Your tasks:
A. Answer these questions from the regex thread, one answer per line:
(i) In which tool do the URLs with the dynamic word appear?
(ii) What regex had the asker already managed to write?
(iii) What replacement does the solution give as an example for using the two capturing groups?
B. Decide whether each statement agrees with the regex thread, answering yes or no and quoting the words of the thread that settle it:
(i) The asker's regex works for every URL listed.
(ii) In the solution's pattern, (\S+/) is capture group 1.
(iii) The more specific character class is proposed for country codes made of digits.
C. In one to three sentences, explain when the regex thread suggests the pattern ^(\S+/)[A-Za-z]+_[A-Za-z]+(.*) and why.

Page text:
Search code examples
regexdynatrace

Regex to remove the specific word from URL


In Dynatrace, there are the URLs which are containing the a word which is dynamic. Want to remove that dynamic word from the URL using regex

Below are the different urls

  • /aaa/fdsadx/drtyu/ab_cd/myword?Id=953
  • /asd/XXXXX/sadsa/two/xx_yy?Id=953
  • /asd/fdsadx/df/three/pp_qq/myword
  • /asd/fdsadx/sadsa/ab_cd
  • /SSS/fdsadx/cvnm/forth/gg_hh

Expected output

  • /asd/fdsadx/sadsa//myword?Id=953
  • /asd/fdsadx/sadsa/?Id=953
  • /asd/fdsadx/sadsa//myword
  • /asd/fdsadx/sadsa/

I'm able to manage this regex

(\S+?)ab_cd(.*)

But its not working for dynamics values and all URL. How Can I improve the regex to to remove the dynamic value?


Solution

  • You could use the 2 capturing groups and match the underscore part after matching a forward slash

    ^(\S+/)[^\s_]+_[^\s_/?]+(.*)
    
    • ^ Start of string
    • (\S+/) Capture group 1, match 1+ times a non whitespace char followed by /
    • [^\s_]+ Match 1+ times any char except a whitespace char or _
    • _ Match literally
    • [^\s_/?]+ Match 1+ times any char except a whitespace char, _, / or ?
    • (.*) Capture group 2 Match 0+ times any char except a newline

    Regex demo

    In the replacement use the 2 capturing groups, for example $1$2

    If you want to match country codes and you know that they for example consist of chars a-zA-Z you could make the character class more specific

    ^(\S+/)[A-Za-z]+_[A-Za-z]+(.*)
    

    Regex demo

Material provided:
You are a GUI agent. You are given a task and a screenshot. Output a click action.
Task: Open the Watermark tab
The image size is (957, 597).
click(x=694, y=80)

Solution set:
A.
(i) Dynatrace
(ii) (\S+?)ab_cd(.*)
(iii) $1$2

B.
(i) No: "But its not working for dynamics values and all URL."
(ii) Yes: "(\S+/) Capture group 1, match 1+ times a non whitespace char followed by /"
(iii) No: "If you want to match country codes and you know that they for example consist of chars a-zA-Z you could make the character class more specific"

C. The thread suggests this pattern for matching country codes. If the codes are known to consist of the characters a-zA-Z, the character class can be made more specific, so [A-Za-z]+ takes the place of the broader classes on either side of the underscore.